ROME: Non-governmental organizations (NGOs) are urging Italy’s government to rescue migrants in distress on boats and dinghies off the shores of Sicily, amid fears that many may have drowned over the Easter weekend as they tried to make their way to Europe from Libya.
While criticizing Italy’s decision to close its ports, NGOs have also accused EU member states of abandoning people at sea after failing to respond to information that boats carrying migrants were in distress in waters between Malta and Italy.
On Saturday, Malta’s government banned rescue ships from bringing migrants to the country because of COVID-19.
The decision came a few days after Italy’s government declared its ports “unsafe” for migrants while the country struggles to contain the coronavirus pandemic. Rome said it will block the arrival of migrant rescue ships until the crisis is over.
Libya, where thousands of migrants are kept in detention camps in coastal areas, closed its ports in March.
But as the weather improves and the sea is calmer, migrants are still attempting journeys from Libya.
On Sunday, Italy’s Transport Ministry ordered the 159 men and women on board the Aylan Kurdi, a ship run by German NGO Sea-Eye, to be moved to another vessel, and to be tested and quarantined there rather than be permitted to disembark in Sicily.
“It’s a fair decision,” Roberto Ammatuna, mayor of the Sicilian town of Pozzallo, told Arab News. “We don’t have enough ICU (intensive care unit) beds in Sicily to cure our own people; go figure out if we can help migrants too … Better that they’re checked aboard ships before landing here. People are scared.”
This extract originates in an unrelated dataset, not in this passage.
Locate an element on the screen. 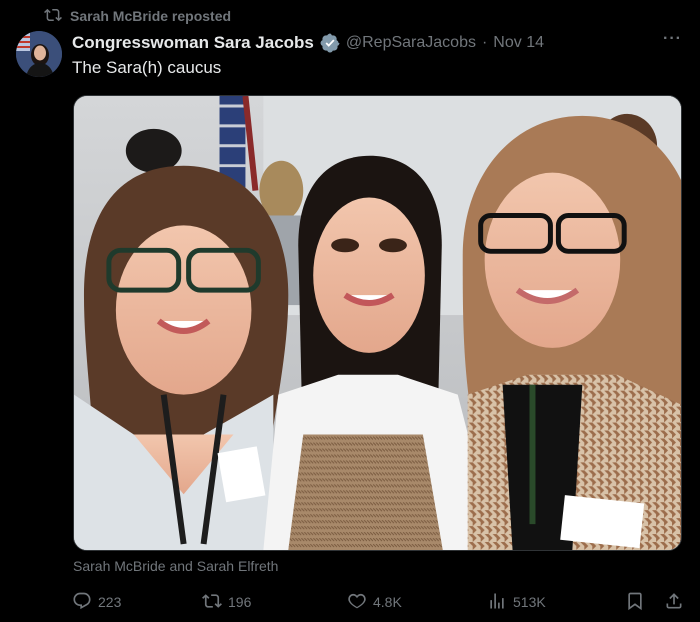  author-display-name: Congresswoman Sara Jacobs is located at coordinates (193, 43).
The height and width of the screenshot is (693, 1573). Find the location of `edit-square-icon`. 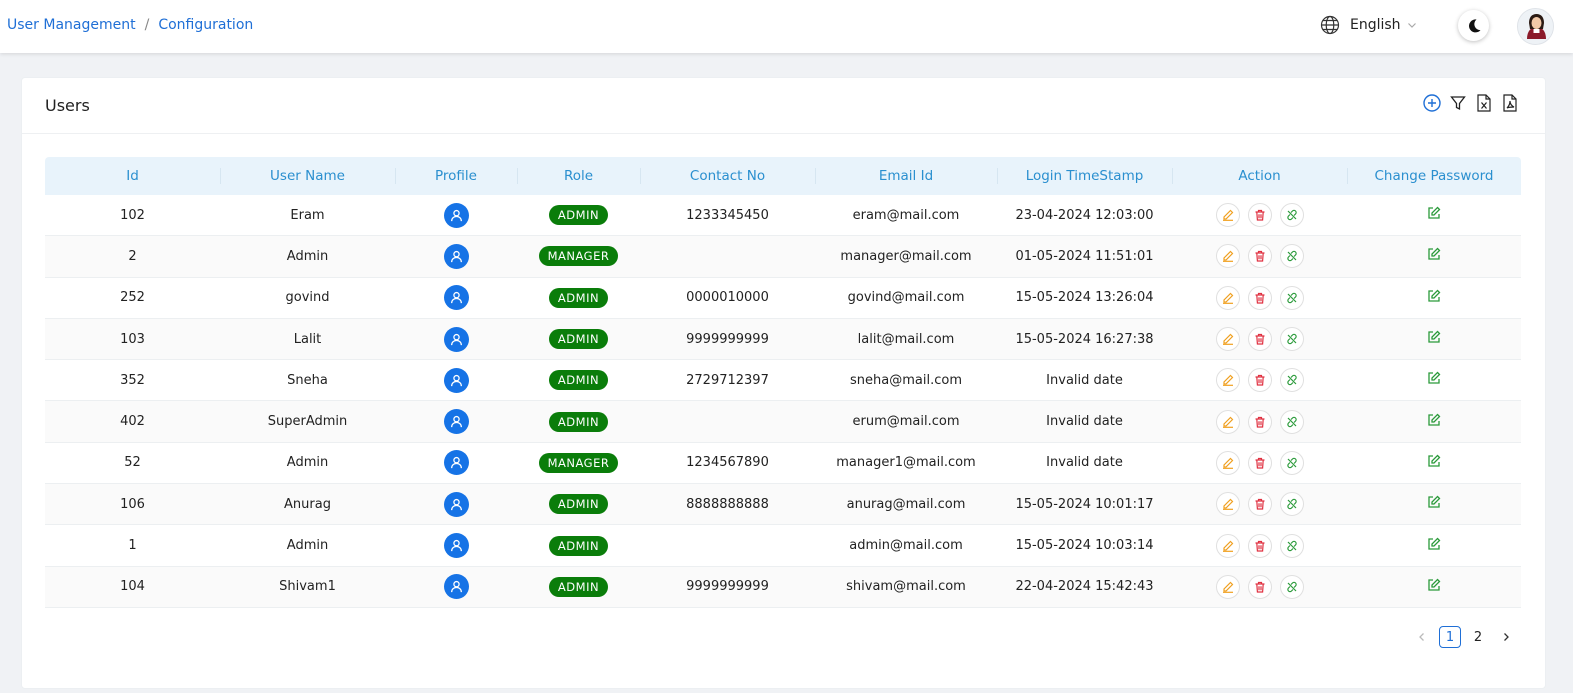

In a letter addressed to Italian Prime Minister Giuseppe Conte, 23 Italian MPs and three members of the European Parliament in Brussels wrote: “We implore you to act quickly to help those who need to be rescued at sea. We hear news of a shipwreck, of boats laden with humanity, desperately trying to reach the European coast. We ask the Italian government to intervene before it is too late.”
Gregorio de Falco, one of the signatories, told Arab News: “This is the time of year when migrant arrivals increase as the sea is usually calmer after winter. In addition, bombings have been reported in Libya in areas very close to the coast, where migrants are kept in detention centers. Both these circumstances are pushing migrants to try and leave.”
De Falco, who was an Italian coast guard captain before being elected to Parliament, strongly criticized the government’s decision to close the country’s ports to migrants.
“It’s really ignominious. Coronavirus is being used as an excuse to say Italy and its people wouldn’t be safe for shipwrecks or for migrants in general,” he said.
Malta’s Foreign Minister Evarist Bartolo wrote in a letter to all EU member states: “The only sustainable and realistic option to avoid this humanitarian crisis is for the EU to launch an immediate humanitarian mission in Libya.”
He said the EU should distribute food and medical supplies worth at least €100 million ($110 million).
Bartolo estimates that there are “over 650,000 people waiting to leave Libyan shores for Europe as the rate of departures accelerates due to conflict, disease and lack of basic needs.”
Malta’s Foreign Ministry said delivering aid to Libya is “the quickest way of alleviating and minimizing the difficult circumstances that migrants are living in.”